Specifieke toelichting per saldibalanspost

1. Uitgaven ten laste van de begroting

Deze post bevat de nog niet met het ministerie van Financiën (Rijkshoofdboekhouding) verrekende begrotingsuitgaven 2011. Verrekening van de begrotingsuitgaven zal plaatsvinen nadat de Slotwet door de Staten-Generaal is vastgesteld.

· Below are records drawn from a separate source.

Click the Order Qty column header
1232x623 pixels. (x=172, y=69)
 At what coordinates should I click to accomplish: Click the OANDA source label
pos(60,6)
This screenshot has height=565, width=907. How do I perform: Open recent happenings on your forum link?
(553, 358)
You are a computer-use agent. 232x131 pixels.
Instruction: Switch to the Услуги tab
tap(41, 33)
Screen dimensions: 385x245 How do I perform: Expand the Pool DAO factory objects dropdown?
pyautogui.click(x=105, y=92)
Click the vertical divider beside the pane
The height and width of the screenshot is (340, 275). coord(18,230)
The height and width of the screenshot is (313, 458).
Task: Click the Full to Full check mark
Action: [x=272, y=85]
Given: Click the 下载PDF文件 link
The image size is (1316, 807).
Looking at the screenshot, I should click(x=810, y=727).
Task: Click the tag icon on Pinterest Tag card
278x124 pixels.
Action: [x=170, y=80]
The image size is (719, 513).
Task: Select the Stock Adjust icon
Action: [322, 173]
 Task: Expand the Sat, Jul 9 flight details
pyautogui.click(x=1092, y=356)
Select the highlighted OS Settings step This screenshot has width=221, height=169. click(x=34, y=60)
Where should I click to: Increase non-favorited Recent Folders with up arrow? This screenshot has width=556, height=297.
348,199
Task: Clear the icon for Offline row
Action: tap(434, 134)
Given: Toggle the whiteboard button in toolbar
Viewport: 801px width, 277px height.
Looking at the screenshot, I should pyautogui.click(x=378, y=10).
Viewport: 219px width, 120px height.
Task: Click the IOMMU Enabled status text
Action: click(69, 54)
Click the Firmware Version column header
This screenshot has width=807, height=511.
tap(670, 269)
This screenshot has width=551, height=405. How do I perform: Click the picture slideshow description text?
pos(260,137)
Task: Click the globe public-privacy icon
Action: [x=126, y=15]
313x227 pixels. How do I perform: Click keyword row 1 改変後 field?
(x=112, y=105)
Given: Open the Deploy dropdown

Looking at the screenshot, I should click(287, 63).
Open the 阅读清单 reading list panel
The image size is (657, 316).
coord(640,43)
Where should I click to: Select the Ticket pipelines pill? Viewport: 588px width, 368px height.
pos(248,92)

2. Ontvangsten ten gunste van de begroting

Deze post betreft de nog niet met het ministerie van Financiën (Rijkshoofdboekhouding) verrekende begrotingsontvangsten 2011. Verrekening van de begrotingsontvangsten zal plaatsvinden nadat de Slotwet door de Staten-Generaal is vastgesteld.

3. Liquide middelen

De liquide middelen bestaan uit de saldi op bank- en girorekeningen en bij de kasbeheerders aanwezige kasgelden.

4. Rekening-courant Rijkshoofdboekhouding

Deze post geeft de financiële verhouding met de Rijkshoofdboekhouding weer. Er zijn drie rekening-courantverhoudingen nl. Geïntegreerd Middelen Beheer, het Partieel Schatkistbankieren en het Agentschap. De bedragen zijn per 31 december 2011 in overeenstemming met de opgaven van de Rijkshoofdboekhouding.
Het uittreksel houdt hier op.